The Library has gone through several attempts at building a long-term digital archive since the late 1990s, including calling in IBM to build a complete system from its specifications — the approach used by the KB, although on a smaller scale. None of the projects came to fruition.
"Then we realised as an organisation that the big-bang approach was never going to work. Nobody knows what the requirements are," says Masters. "That's why we are building DOM in a component fashion and learning as we go. That way we don't have a huge risk — we aren't building an expensive application that doesn't meet our needs."
The library's key requirements are for its digital objects to be available forever, but at a very low, though undetermined, rate of access. That means the system has to be durable, flexible and affordable to maintain, but doesn't have to offer the high speed required by enterprise storage systems.
The initial system is built in two redundant sites, each growing to about 300 terabytes, using commodity magnetic disk drives on the relatively new Serial ATA standard. That means the hardware system is independent of any one vendor; the library plans to simply replace drives with newer ones as they reach their end of warranty. The initial tender went to VSPL, which proposed a solution using JetStor disk arrays. The software layer is designed to be independent of the technical properties of the physical storage itself.
Aside from the two main sites, there will also a third "dark archive", designed as a way back from total failure of the two main sites. The details of this are still being worked out, but the idea is for it to be in a completely separate repository using a totally different technology.
The British Library's choices in some key areas underscore the degree to which the field is divided over best practices. For instance, the library has decided that the migration approach — translating from old formats to new formats — is most appropriate for its archive. "Emulation versus migration is one of those religious wars in the archives community," Masters concedes.
Work is also being done around turning Microsoft's Office Open XML file formats into open standards, bringing it into conflict with supporters of ODF and those who believe Office Open XML will extend Microsoft's control over the creation of documents. "There are billions of Word documents out there, and, if those were opened up, it would be a huge resource," says Masters.

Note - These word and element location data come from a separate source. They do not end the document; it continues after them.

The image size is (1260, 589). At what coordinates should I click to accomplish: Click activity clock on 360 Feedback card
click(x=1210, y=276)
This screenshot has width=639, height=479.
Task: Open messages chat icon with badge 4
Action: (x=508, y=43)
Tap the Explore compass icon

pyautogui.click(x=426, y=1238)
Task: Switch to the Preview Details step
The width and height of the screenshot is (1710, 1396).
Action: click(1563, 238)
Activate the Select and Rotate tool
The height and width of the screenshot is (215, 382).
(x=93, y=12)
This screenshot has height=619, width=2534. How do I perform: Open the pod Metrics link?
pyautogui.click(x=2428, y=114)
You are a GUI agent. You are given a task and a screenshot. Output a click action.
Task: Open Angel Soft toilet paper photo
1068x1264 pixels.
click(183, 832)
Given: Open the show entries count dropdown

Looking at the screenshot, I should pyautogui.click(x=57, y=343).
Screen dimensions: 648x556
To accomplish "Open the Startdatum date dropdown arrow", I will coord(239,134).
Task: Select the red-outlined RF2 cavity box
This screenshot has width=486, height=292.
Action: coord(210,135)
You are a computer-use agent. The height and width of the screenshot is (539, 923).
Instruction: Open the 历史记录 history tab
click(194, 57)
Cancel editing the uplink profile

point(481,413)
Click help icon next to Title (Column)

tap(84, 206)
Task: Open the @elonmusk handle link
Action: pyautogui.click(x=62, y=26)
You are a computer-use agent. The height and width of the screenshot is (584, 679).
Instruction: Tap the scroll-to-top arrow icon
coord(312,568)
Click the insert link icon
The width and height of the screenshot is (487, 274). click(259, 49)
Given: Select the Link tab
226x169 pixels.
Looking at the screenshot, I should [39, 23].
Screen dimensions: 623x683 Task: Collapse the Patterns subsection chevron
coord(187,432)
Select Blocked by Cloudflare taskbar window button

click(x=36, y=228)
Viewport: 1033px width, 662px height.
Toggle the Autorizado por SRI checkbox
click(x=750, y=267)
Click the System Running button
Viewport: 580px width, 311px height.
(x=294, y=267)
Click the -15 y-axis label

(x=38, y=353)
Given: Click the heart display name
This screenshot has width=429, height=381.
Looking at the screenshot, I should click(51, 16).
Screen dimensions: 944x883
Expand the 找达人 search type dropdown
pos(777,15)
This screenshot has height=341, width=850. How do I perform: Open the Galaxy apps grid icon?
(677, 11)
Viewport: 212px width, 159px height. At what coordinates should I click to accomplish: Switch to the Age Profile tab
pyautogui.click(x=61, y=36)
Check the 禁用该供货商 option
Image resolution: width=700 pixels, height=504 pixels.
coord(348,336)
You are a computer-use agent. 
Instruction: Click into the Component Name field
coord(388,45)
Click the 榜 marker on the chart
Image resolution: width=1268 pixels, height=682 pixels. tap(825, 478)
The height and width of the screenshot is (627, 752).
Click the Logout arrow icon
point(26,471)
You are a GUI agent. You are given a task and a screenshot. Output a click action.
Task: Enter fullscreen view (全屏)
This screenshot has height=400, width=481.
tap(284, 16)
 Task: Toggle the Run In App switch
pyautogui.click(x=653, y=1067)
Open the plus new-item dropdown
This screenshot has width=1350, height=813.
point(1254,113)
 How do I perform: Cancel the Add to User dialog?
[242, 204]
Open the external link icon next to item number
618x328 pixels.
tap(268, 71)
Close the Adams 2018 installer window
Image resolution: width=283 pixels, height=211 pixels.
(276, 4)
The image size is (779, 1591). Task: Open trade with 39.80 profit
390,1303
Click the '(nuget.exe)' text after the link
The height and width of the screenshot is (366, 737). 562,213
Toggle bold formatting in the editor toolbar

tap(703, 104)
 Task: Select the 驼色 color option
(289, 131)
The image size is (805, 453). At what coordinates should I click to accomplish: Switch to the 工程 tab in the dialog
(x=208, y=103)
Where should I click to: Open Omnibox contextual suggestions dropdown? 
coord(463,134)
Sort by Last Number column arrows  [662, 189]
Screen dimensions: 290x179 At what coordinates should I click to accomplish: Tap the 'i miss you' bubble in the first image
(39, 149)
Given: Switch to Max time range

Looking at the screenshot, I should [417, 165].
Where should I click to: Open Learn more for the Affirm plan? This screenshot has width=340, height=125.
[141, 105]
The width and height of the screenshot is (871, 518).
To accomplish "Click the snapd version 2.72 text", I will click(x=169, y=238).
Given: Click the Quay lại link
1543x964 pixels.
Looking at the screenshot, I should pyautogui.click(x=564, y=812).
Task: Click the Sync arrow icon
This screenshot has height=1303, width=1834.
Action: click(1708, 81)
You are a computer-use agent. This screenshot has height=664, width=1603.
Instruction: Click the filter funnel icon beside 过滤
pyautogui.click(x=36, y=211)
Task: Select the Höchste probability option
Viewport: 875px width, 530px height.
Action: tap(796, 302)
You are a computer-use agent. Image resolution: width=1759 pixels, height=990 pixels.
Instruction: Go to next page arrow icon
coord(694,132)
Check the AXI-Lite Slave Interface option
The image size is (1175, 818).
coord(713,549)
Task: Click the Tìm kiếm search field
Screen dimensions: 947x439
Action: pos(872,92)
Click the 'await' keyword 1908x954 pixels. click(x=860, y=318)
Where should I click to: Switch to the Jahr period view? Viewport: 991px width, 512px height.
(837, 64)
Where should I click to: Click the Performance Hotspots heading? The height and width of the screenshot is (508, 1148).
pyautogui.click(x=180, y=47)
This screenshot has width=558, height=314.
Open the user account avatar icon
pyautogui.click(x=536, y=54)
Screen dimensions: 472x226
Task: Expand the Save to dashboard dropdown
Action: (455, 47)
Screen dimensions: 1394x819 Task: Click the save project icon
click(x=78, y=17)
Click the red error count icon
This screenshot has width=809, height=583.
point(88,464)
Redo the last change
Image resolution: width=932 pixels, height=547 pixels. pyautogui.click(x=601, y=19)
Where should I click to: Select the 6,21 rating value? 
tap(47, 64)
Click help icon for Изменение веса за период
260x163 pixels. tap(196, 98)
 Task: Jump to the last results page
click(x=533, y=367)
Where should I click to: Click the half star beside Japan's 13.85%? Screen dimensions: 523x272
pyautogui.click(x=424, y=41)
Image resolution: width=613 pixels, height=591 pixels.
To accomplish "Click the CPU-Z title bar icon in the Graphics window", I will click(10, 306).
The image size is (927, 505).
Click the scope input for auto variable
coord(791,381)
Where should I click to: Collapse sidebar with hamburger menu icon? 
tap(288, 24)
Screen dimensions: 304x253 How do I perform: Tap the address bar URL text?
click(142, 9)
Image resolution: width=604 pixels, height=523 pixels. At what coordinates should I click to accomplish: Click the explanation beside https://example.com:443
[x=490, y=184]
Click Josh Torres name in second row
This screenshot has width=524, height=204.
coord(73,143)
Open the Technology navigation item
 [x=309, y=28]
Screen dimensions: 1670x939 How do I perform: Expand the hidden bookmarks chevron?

He argues that the only thing organisations really know about digital preservation at the moment is how little they know. "It's a learning curve. We've put together the best thing we can for now, and we'll run with it for a time and accept we're going to make changes," he says. "Openness is important on this — we've got to learn from our experiences and share that with others. Experience is the only thing that will get us moving forward on this."
While few companies currently have to deal with the issues the library is tackling now, they are likely to have to do so at some point in the future, adds Masters.
"This will become mainstream. The technologies we are developing may end up being built into some storage products as standard. A lot of tools will be made available through the work that's going on now," he says. "If there's one thing that's certain, it's that digital records will keep increasing. They aren't going away."